◆ BRIEF
Below are some records; print every one of them exactly.

◆ SUPPLIED MATERIAL
Start of Block
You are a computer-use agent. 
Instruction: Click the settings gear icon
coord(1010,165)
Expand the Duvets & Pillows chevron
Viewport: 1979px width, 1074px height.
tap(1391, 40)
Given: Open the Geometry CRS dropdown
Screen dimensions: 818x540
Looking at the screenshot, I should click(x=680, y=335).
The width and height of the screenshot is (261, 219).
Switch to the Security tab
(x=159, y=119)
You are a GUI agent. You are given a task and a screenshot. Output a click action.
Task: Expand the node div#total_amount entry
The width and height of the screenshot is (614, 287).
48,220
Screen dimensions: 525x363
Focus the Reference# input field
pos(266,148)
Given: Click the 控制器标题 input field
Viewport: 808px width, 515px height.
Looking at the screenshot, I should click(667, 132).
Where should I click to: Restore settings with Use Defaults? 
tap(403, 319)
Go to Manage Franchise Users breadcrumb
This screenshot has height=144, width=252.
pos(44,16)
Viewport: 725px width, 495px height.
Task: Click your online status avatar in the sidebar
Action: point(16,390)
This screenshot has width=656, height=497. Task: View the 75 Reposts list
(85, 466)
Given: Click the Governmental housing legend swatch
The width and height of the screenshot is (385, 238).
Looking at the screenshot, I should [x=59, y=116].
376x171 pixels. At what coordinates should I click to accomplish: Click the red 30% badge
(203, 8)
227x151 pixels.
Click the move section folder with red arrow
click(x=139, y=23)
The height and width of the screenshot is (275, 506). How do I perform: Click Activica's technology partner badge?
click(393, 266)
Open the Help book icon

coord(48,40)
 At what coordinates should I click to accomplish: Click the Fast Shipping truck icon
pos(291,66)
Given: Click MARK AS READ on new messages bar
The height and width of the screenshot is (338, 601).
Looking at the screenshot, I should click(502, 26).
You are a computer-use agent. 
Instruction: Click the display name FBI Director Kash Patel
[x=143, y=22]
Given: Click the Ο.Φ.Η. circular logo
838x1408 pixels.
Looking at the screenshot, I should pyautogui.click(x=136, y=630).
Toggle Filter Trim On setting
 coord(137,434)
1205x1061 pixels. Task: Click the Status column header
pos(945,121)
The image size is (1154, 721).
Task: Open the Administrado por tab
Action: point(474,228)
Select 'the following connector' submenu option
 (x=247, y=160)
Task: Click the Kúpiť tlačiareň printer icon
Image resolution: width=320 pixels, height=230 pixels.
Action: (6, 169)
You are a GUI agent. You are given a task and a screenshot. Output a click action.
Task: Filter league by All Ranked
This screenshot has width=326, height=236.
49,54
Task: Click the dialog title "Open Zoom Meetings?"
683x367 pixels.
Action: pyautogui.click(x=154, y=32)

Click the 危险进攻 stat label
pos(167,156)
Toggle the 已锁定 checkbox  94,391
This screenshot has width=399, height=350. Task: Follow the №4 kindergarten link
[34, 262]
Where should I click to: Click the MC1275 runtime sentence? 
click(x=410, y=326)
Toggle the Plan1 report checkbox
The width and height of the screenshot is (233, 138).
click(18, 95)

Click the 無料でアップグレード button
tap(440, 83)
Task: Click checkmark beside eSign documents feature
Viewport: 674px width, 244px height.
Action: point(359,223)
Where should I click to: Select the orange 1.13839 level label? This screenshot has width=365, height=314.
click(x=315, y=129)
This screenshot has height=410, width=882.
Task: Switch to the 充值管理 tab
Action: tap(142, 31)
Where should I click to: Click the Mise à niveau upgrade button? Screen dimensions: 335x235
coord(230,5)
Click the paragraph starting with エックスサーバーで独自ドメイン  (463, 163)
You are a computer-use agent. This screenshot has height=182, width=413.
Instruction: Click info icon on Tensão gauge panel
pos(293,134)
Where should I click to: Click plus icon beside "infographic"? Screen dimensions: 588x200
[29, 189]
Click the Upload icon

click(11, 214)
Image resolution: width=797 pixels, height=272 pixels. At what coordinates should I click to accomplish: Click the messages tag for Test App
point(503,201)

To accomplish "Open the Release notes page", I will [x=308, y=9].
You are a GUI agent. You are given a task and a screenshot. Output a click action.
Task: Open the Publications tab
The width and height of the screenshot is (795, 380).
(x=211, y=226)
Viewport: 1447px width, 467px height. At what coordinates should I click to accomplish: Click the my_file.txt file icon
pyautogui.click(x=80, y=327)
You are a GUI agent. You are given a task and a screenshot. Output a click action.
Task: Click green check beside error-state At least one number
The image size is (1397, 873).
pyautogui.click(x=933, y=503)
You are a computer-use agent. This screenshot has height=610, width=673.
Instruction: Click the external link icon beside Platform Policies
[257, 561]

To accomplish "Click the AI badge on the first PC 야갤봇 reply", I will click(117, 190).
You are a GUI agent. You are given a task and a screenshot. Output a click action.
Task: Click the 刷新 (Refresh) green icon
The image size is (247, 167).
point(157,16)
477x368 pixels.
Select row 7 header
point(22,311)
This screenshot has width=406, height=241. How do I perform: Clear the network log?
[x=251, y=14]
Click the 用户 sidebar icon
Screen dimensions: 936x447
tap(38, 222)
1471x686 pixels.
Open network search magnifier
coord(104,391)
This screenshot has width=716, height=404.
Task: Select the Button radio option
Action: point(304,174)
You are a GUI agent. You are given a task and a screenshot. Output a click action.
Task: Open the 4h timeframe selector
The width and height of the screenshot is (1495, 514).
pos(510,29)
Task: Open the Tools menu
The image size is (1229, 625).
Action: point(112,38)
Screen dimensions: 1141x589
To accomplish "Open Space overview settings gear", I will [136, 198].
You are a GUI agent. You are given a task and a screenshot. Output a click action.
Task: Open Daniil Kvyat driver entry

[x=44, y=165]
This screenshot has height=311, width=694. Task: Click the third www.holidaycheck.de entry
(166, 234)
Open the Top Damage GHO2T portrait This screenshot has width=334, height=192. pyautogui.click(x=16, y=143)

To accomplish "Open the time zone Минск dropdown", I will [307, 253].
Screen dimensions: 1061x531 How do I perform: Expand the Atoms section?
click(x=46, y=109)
End of Block
◆ SOLUTION BELOW
You are a computer-use agent. 
Instruction: Click the settings gear icon
coord(1010,165)
Expand the Duvets & Pillows chevron
Viewport: 1979px width, 1074px height.
tap(1391, 40)
Given: Open the Geometry CRS dropdown
Screen dimensions: 818x540
Looking at the screenshot, I should click(x=680, y=335).
The width and height of the screenshot is (261, 219).
Switch to the Security tab
(x=159, y=119)
You are a GUI agent. You are given a task and a screenshot. Output a click action.
Task: Expand the node div#total_amount entry
The width and height of the screenshot is (614, 287).
48,220
Screen dimensions: 525x363
Focus the Reference# input field
pos(266,148)
Given: Click the 控制器标题 input field
Viewport: 808px width, 515px height.
Looking at the screenshot, I should click(667, 132).
Where should I click to: Restore settings with Use Defaults? 
tap(403, 319)
Go to Manage Franchise Users breadcrumb
This screenshot has height=144, width=252.
pos(44,16)
Viewport: 725px width, 495px height.
Task: Click your online status avatar in the sidebar
Action: point(16,390)
This screenshot has width=656, height=497. Task: View the 75 Reposts list
(85, 466)
Given: Click the Governmental housing legend swatch
The width and height of the screenshot is (385, 238).
Looking at the screenshot, I should [x=59, y=116].
376x171 pixels. At what coordinates should I click to accomplish: Click the red 30% badge
(203, 8)
227x151 pixels.
Click the move section folder with red arrow
click(x=139, y=23)
The height and width of the screenshot is (275, 506). How do I perform: Click Activica's technology partner badge?
click(393, 266)
Open the Help book icon

coord(48,40)
 At what coordinates should I click to accomplish: Click the Fast Shipping truck icon
pos(291,66)
Given: Click MARK AS READ on new messages bar
The height and width of the screenshot is (338, 601).
Looking at the screenshot, I should click(502, 26).
You are a computer-use agent. 
Instruction: Click the display name FBI Director Kash Patel
[x=143, y=22]
Given: Click the Ο.Φ.Η. circular logo
838x1408 pixels.
Looking at the screenshot, I should pyautogui.click(x=136, y=630).
Toggle Filter Trim On setting
 coord(137,434)
1205x1061 pixels. Task: Click the Status column header
pos(945,121)
The image size is (1154, 721).
Task: Open the Administrado por tab
Action: point(474,228)
Select 'the following connector' submenu option
 (x=247, y=160)
Task: Click the Kúpiť tlačiareň printer icon
Image resolution: width=320 pixels, height=230 pixels.
Action: (6, 169)
You are a GUI agent. You are given a task and a screenshot. Output a click action.
Task: Filter league by All Ranked
This screenshot has width=326, height=236.
49,54
Task: Click the dialog title "Open Zoom Meetings?"
683x367 pixels.
Action: pyautogui.click(x=154, y=32)

Click the 危险进攻 stat label
pos(167,156)
Toggle the 已锁定 checkbox  94,391
This screenshot has width=399, height=350. Task: Follow the №4 kindergarten link
[34, 262]
Where should I click to: Click the MC1275 runtime sentence? 
click(x=410, y=326)
Toggle the Plan1 report checkbox
The width and height of the screenshot is (233, 138).
click(18, 95)

Click the 無料でアップグレード button
tap(440, 83)
Task: Click checkmark beside eSign documents feature
Viewport: 674px width, 244px height.
Action: point(359,223)
Where should I click to: Select the orange 1.13839 level label? This screenshot has width=365, height=314.
click(x=315, y=129)
This screenshot has height=410, width=882.
Task: Switch to the 充值管理 tab
Action: tap(142, 31)
Where should I click to: Click the Mise à niveau upgrade button? Screen dimensions: 335x235
coord(230,5)
Click the paragraph starting with エックスサーバーで独自ドメイン  (463, 163)
You are a computer-use agent. This screenshot has height=182, width=413.
Instruction: Click info icon on Tensão gauge panel
pos(293,134)
Where should I click to: Click plus icon beside "infographic"? Screen dimensions: 588x200
[29, 189]
Click the Upload icon

click(11, 214)
Image resolution: width=797 pixels, height=272 pixels. At what coordinates should I click to accomplish: Click the messages tag for Test App
point(503,201)

To accomplish "Open the Release notes page", I will [x=308, y=9].
You are a GUI agent. You are given a task and a screenshot. Output a click action.
Task: Open the Publications tab
The width and height of the screenshot is (795, 380).
(x=211, y=226)
Viewport: 1447px width, 467px height. At what coordinates should I click to accomplish: Click the my_file.txt file icon
pyautogui.click(x=80, y=327)
You are a GUI agent. You are given a task and a screenshot. Output a click action.
Task: Click green check beside error-state At least one number
The image size is (1397, 873).
pyautogui.click(x=933, y=503)
You are a computer-use agent. This screenshot has height=610, width=673.
Instruction: Click the external link icon beside Platform Policies
[257, 561]

To accomplish "Click the AI badge on the first PC 야갤봇 reply", I will click(117, 190).
You are a GUI agent. You are given a task and a screenshot. Output a click action.
Task: Click the 刷新 (Refresh) green icon
The image size is (247, 167).
point(157,16)
477x368 pixels.
Select row 7 header
point(22,311)
This screenshot has width=406, height=241. How do I perform: Clear the network log?
[x=251, y=14]
Click the 用户 sidebar icon
Screen dimensions: 936x447
tap(38, 222)
1471x686 pixels.
Open network search magnifier
coord(104,391)
This screenshot has width=716, height=404.
Task: Select the Button radio option
Action: point(304,174)
You are a GUI agent. You are given a task and a screenshot. Output a click action.
Task: Open the 4h timeframe selector
The width and height of the screenshot is (1495, 514).
pos(510,29)
Task: Open the Tools menu
The image size is (1229, 625).
Action: point(112,38)
Screen dimensions: 1141x589
To accomplish "Open Space overview settings gear", I will [136, 198].
You are a GUI agent. You are given a task and a screenshot. Output a click action.
Task: Open Daniil Kvyat driver entry

[x=44, y=165]
This screenshot has height=311, width=694. Task: Click the third www.holidaycheck.de entry
(166, 234)
Open the Top Damage GHO2T portrait This screenshot has width=334, height=192. pyautogui.click(x=16, y=143)

To accomplish "Open the time zone Минск dropdown", I will [307, 253].
Screen dimensions: 1061x531 How do I perform: Expand the Atoms section?
click(x=46, y=109)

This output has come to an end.